Tal mudança (ou evolução, a palavra da moda àqueles tempos) de paradigmas também influenciou a literatura da época. Baseado nos ideais darwinistas, nas quais pressupunham basicamente que a formação do ser vivo é determinada fortemente pelo ambiente em que ele se desenvolve, surge o naturalismo, primeiro na França com Émile Zola, posteriormente no Brasil, cujo maior expoente em terras tupiniquins foi O Cortiço.
Diante destas breves definições, o leitor da obra-prima de Aluísio Azevedo percebe em termos literais, que de fato, o ser humano é fortemente influenciado pelo seu meio. E essa certeza adquirida após a leitura é construída pela história que é desenvolvida; uma infinidade de pessoas, colocadas em um mesmo contexto social, propício para que estes tipos desenvolvam seus instintos mais primitivos, nas quais se destacam o senso de sobrevivência e de bem-estar, este último impulsionado basicamente pelo poder do dinheiro. É como se o cortiço da história fosse um laboratório, onde a inserção de cobaias (personagens) e suas inter-relações fossem documentadas empiricamente, dando origem a uma obra fundamental da literatura brasileira.
Pouquíssimos livros tem tamanha carga crítica, alimentada pela profunda representação dos malefícios sociais destes instintos primitivos. O Cortiço não possui personagem principal, nem vilões e mocinhos; todos os que participam da história são ambíguos. Aspectos (ou pecados) como cobiça, inveja, avareza, adultério, furto e materialismo excessivo são muito presentes, tornando o livro, de certa maneira, uma representação do que o ser humano é capaz de fazer para sobreviver e ter êxito em sua sobrevivência. A obra de Azevedo ensina firmemente que por mais bem intencionado que um ser é, ele pode ser corrompido, tamanha a influência do meio em sua existência.
Apesar de não ter um protagonista (ao menos de carne e osso, já que a difundida ideia, de que o próprio cortiço de São Romão assume este papel principal, é válida), fica claro que o cerne da narrativa passa por João Romão, descendente de portugueses, que adquire uma venda (mercearia), e, sempre à custa de muita economia e avareza, adquire um terreno aos fundos de sua instalação e constrói um cortiço, construção rústica composta de diversos apartamentos, muito comum na população mais pobre do Rio de Janeiro da época. Além de Romão, é injusto não mencionar Bertoleza, que possui relação de escrava e amiga com o dono do cortiço e cuja personalidade é influenciada pela sua origem; além disso, sua participação é decisiva ao desfecho da história, um dos pontos altos do livro.

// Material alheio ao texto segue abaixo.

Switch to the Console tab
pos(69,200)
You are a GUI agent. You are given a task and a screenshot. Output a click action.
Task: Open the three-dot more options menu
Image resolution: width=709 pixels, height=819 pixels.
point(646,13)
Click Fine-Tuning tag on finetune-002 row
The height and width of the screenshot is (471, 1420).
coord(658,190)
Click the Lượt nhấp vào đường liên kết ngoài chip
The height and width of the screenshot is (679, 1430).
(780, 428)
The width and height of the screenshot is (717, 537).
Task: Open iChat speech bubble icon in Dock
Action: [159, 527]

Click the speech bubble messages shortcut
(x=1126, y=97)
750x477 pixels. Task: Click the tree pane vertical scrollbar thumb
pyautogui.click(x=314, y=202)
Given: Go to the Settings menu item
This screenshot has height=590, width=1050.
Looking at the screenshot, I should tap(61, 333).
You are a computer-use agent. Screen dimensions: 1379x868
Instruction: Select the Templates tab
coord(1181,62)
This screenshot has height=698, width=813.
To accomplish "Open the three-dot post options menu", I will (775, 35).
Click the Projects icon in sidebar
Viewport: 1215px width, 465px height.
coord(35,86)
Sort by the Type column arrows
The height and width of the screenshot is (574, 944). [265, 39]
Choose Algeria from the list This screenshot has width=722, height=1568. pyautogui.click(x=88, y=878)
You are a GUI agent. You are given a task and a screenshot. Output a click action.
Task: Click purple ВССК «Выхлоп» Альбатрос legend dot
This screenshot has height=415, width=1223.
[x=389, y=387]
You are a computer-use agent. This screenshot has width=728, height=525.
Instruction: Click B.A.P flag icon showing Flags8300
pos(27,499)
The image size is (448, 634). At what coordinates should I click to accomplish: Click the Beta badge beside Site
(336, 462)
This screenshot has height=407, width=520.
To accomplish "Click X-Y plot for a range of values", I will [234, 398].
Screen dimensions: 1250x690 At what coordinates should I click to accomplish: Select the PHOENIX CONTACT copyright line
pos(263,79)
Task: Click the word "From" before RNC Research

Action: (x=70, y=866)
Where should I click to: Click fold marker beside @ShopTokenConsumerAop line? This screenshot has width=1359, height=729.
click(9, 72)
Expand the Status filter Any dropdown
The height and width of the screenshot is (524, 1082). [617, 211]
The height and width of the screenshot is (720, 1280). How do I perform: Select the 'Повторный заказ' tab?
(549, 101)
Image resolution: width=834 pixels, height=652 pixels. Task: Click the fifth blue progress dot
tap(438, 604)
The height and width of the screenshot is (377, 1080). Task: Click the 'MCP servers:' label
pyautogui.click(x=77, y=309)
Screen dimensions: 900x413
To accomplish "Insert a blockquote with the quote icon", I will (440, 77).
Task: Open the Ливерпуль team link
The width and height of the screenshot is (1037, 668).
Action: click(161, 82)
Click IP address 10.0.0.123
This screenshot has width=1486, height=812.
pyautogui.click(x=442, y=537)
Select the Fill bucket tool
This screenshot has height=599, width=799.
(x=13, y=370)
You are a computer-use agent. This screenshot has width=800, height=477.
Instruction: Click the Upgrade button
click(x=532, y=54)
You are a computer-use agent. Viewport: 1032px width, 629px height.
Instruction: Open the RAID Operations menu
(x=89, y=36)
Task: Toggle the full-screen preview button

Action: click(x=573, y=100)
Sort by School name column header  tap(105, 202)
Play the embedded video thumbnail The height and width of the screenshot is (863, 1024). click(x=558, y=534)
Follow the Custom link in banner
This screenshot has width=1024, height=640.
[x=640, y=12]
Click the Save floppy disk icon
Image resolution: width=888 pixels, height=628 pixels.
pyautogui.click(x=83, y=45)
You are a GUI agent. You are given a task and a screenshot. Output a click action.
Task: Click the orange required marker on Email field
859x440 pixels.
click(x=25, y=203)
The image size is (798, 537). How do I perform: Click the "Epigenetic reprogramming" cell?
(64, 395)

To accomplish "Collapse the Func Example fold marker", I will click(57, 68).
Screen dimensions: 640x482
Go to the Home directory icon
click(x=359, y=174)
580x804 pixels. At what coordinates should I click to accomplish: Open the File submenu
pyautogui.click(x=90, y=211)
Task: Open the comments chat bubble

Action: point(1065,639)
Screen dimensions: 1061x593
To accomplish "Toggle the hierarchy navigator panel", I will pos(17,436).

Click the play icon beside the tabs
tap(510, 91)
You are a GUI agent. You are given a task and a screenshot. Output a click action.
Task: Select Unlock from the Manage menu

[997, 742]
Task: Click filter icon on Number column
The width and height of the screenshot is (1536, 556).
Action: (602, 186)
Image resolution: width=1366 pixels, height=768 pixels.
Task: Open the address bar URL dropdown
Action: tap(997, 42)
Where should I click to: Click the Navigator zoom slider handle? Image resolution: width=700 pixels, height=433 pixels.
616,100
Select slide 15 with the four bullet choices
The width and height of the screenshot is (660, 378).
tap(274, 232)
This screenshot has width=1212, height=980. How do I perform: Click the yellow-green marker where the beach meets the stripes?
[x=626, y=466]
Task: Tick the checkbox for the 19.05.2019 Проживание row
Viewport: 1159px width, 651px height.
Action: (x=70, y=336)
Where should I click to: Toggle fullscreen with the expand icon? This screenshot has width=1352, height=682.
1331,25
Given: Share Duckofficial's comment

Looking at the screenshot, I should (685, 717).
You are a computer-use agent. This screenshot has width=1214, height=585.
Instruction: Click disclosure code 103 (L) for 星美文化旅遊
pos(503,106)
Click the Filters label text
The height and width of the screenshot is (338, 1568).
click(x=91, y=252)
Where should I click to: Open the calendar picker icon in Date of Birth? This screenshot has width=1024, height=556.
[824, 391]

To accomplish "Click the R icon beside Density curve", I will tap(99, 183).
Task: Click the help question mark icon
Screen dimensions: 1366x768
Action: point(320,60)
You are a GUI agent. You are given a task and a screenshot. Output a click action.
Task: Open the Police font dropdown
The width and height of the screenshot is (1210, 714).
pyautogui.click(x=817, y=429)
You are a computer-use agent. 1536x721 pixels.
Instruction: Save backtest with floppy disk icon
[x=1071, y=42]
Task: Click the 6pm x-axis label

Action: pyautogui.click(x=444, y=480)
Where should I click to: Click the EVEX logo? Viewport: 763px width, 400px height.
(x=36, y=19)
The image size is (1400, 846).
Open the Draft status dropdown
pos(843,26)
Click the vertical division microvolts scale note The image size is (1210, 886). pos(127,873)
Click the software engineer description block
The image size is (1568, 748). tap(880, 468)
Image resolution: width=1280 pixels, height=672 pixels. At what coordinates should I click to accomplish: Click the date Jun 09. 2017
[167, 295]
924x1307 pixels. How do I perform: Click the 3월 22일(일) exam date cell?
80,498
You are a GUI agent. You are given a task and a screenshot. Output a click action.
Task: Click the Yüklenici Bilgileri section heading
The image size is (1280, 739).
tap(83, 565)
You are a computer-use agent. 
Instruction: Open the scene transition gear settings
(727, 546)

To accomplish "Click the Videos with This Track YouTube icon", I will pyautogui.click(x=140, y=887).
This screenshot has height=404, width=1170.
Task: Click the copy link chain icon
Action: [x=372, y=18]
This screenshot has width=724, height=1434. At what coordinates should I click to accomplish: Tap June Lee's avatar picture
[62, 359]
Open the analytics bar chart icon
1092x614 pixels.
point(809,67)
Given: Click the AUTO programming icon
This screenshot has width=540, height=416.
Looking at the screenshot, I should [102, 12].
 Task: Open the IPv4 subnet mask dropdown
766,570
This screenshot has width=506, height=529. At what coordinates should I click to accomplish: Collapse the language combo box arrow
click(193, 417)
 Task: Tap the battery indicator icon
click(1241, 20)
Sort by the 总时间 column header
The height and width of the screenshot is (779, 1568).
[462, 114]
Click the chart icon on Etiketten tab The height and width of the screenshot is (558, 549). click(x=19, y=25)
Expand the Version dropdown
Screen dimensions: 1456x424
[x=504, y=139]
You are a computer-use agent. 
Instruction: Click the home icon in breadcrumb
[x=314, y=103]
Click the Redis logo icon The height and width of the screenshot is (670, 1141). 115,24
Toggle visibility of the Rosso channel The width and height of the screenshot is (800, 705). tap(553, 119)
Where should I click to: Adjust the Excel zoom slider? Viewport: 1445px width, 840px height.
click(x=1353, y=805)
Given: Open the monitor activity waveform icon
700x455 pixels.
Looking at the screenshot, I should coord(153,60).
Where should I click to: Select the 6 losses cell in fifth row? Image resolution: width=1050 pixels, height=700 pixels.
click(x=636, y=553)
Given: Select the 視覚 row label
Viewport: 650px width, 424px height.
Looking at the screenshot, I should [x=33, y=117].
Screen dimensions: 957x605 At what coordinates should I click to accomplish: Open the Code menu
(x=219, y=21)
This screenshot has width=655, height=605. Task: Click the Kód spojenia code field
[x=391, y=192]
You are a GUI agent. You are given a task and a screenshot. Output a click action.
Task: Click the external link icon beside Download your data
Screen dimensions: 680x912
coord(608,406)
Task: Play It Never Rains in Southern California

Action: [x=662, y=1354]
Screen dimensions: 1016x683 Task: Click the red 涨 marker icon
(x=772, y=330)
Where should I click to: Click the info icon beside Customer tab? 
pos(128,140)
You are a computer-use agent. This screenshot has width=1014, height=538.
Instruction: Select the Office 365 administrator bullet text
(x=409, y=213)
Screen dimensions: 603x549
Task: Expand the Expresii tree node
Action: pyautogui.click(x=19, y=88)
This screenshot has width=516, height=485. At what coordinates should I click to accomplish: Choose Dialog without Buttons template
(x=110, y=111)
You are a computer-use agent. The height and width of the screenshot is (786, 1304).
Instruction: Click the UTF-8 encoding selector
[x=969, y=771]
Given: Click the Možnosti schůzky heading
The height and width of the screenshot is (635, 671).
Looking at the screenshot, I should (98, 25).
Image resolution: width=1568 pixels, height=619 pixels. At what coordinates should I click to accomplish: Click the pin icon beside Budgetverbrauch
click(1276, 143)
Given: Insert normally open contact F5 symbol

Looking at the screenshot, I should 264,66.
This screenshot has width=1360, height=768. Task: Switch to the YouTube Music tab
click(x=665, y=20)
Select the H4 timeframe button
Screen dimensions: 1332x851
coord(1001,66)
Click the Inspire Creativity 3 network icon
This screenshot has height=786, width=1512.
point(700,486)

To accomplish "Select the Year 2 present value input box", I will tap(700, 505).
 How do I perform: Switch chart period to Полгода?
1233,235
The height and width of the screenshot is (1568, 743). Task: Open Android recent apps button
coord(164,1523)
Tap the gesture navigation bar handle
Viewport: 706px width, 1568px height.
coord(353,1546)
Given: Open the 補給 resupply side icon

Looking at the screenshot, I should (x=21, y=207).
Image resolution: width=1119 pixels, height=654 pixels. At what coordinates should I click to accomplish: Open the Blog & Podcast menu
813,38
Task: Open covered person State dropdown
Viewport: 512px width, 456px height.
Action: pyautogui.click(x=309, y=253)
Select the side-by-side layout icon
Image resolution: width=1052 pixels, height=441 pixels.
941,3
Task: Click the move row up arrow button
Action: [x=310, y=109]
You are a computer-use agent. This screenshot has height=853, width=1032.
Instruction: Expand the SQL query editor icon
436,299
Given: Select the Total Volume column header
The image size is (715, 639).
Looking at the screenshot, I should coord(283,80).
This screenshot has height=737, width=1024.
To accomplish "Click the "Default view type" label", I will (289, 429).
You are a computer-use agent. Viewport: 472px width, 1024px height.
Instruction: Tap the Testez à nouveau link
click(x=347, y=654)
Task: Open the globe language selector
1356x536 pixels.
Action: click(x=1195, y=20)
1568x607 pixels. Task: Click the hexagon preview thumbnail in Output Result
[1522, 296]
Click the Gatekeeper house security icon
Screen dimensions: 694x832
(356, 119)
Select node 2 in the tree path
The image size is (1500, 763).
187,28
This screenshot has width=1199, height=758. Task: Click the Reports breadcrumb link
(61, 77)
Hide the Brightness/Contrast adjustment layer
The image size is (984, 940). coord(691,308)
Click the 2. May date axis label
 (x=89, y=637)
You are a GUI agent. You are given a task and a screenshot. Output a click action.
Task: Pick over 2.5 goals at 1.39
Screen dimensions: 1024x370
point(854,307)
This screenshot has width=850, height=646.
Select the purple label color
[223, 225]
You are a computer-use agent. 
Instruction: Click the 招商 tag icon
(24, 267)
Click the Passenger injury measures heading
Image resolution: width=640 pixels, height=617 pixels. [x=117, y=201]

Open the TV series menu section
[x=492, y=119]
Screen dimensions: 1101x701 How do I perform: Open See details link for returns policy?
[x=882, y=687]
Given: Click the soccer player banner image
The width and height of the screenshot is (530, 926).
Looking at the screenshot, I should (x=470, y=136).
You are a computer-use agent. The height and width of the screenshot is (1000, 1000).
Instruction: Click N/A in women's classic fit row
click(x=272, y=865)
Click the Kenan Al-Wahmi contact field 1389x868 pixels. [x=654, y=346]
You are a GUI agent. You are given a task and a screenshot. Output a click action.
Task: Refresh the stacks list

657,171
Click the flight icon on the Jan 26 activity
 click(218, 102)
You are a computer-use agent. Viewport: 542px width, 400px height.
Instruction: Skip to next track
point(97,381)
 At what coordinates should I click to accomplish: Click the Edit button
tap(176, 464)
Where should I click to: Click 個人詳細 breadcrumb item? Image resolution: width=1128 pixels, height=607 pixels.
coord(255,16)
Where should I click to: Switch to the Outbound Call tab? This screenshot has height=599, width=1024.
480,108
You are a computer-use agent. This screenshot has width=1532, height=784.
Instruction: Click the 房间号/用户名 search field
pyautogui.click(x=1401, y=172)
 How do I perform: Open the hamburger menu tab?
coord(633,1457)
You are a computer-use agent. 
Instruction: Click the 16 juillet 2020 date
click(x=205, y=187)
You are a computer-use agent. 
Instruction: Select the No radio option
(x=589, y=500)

Por fim, a leitura de O Cortiço é recomendada para que sejam compreendidos os aspectos que classificam o lado animalesco do ser humano, caracterizados pela sua busca desenfreada por uma sobrevivência satisfatória. Uma prévia compreensão mínima do naturalismo e de teorias evolucionistas torna a leitura mais agradável e clara. A obra não faz o leitor emocionar-se ou apegar-se a algum personagem específico, mas é fascinante compreender (nas diversas metáforas que são feitas na história) o que o homem é capaz de fazer para se dar bem.